Giant Mural of 'Superhero' Beto O'Rourke Pops Up in Texas Ahead of Midterms

A mural depicting Democratic Representative Beto O'Rourke of Texas, who is running to unseat Republican Senator Ted Cruz, as a superhero has popped up in Austin, less than two weeks before the midterm elections.

The mural, which portrays O'Rourke tearing open a suit jacket in Superman fashion to reveal a "B" on his chest, was created by artist Chris Rogers, who had been working on the project for weeks, according to his Instagram account.

"Out of the darkness comes the light," Rogers wrote in a caption sharing an image of himself standing in front of the mural, which he titled "Beto for Texas."

Rogers, who did not immediately reply to a request for comment, had posted sketches for the mural earlier this month and said he would start work on the project on October 11. He completed the mural as early voting for the midterm elections started and worked away on the project—even through rain—to get it completed in time.

In addition to depicting O'Rourke as a superhero, Rogers's mural, which is located in an Austin alley, also shows a "B" emblem projected into the night sky above Austin's skyline, not unlike the "Bat-Signal" used to summon DC Comics superhero Batman in times of need.

The artist said in an Instagram post that he had initially considered painting an "upside-down Texas flag" to signify "a distress signal," but he said that after consulting people who are "much more inclined to political science and campaigning than me," he was concerned that an upside-down flag "could not only be misconstrued by the larger public, but, even worse, be used by opposing parties to twist the message and potentially strengthen their attempts to smear Beto O'Rourke."

"That ain't happening," the artist said. "Not on my watch."

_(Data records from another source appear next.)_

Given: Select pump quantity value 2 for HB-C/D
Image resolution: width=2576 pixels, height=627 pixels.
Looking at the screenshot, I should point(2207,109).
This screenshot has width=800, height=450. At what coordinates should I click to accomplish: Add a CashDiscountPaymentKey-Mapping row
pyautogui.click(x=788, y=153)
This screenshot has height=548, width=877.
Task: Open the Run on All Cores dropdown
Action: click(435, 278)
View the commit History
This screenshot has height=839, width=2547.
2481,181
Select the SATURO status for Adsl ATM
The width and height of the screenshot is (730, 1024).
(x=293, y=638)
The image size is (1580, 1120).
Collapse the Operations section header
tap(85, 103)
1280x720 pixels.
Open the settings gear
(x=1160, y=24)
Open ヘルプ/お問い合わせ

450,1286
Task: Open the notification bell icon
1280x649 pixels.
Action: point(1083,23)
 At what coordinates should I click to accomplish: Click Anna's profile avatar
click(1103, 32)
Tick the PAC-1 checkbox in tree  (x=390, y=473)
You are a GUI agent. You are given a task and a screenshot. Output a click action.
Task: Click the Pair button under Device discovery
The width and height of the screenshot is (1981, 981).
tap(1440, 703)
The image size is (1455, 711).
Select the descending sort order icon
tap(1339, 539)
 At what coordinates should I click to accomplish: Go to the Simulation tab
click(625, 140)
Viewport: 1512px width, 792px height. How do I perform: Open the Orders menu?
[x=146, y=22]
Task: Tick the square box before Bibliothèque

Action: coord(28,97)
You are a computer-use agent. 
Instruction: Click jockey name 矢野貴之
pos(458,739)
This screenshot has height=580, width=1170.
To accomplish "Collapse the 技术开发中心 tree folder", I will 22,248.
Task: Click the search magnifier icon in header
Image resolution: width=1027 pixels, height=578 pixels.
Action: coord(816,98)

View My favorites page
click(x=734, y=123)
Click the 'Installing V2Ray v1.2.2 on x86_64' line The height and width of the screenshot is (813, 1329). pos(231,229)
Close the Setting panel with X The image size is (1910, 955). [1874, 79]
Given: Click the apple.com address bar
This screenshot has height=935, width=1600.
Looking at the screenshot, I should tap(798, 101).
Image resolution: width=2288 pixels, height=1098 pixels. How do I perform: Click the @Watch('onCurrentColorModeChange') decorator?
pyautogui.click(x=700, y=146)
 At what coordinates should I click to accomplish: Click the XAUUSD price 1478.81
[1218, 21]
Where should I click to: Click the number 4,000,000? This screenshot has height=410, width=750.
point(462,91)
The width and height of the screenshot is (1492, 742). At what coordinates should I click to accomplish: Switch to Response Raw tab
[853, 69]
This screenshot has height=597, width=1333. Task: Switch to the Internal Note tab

Representative Beto O'Rourke of Texas speaks at a campaign rally at Auditorium Shores on September 29 in Austin. O'Rourke is running against Republican incumbent Ted Cruz for his Senate seat. Drew Anthony Smith/Getty

In the past few months, O'Rourke has proved himself as a serious contender to his Republican opponent, incumbent Senator Ted Cruz.

Campaigning on key issues, including immigration, gun control and human rights, O'Rourke managed to raise record-breaking amounts of money in campaign donations with a recent haul of more than $38 million in the third quarter amounting to roughly three times the funds raised by Cruz.

Still, Cruz currently enjoys a 7-point lead over his Democratic rival, according to a RealClearPolitics average of polling.

Both the Republicans and President Donald Trump have ramped up attacks on O'Rourke, with Cruz appearing to encourage a supporter who shouted "Lock him up" at a rally in Georgetown, Texas, on Tuesday.

"Well, you know, there's a double-occupancy cell with Hillary Clinton," Cruz said, before adding: "Ya'll are gonna get me in trouble with that."

Trump also railed against O'Rourke on Monday, calling him a "stone-cold phony named Robert Francis O'Rourke," before acknowledging the candidate was "sometimes referred to as Beto," a name the politician has used since childhood.

Read more: Donald Trump Calls Beto O'Rourke a 'Stone-Cold Phony Named Robert Francis O'Rourke' During Texas Rally

"He pretends to be a moderate, but he's actually a radical, open borders left-winger," the U.S. leader said of the Democrat.

For his part, O'Rourke has said that a recent decision, taken straight from Trump's playbook, to refer to Cruz as "Lyin' Ted" during a debate last week was not the "best" idea.

"That wasn't the best phrase for me to use," O'Rourke said, in a prerecorded interview with ABC News that aired on Sunday. "I'm going to do my best to stay focused on the future," he said.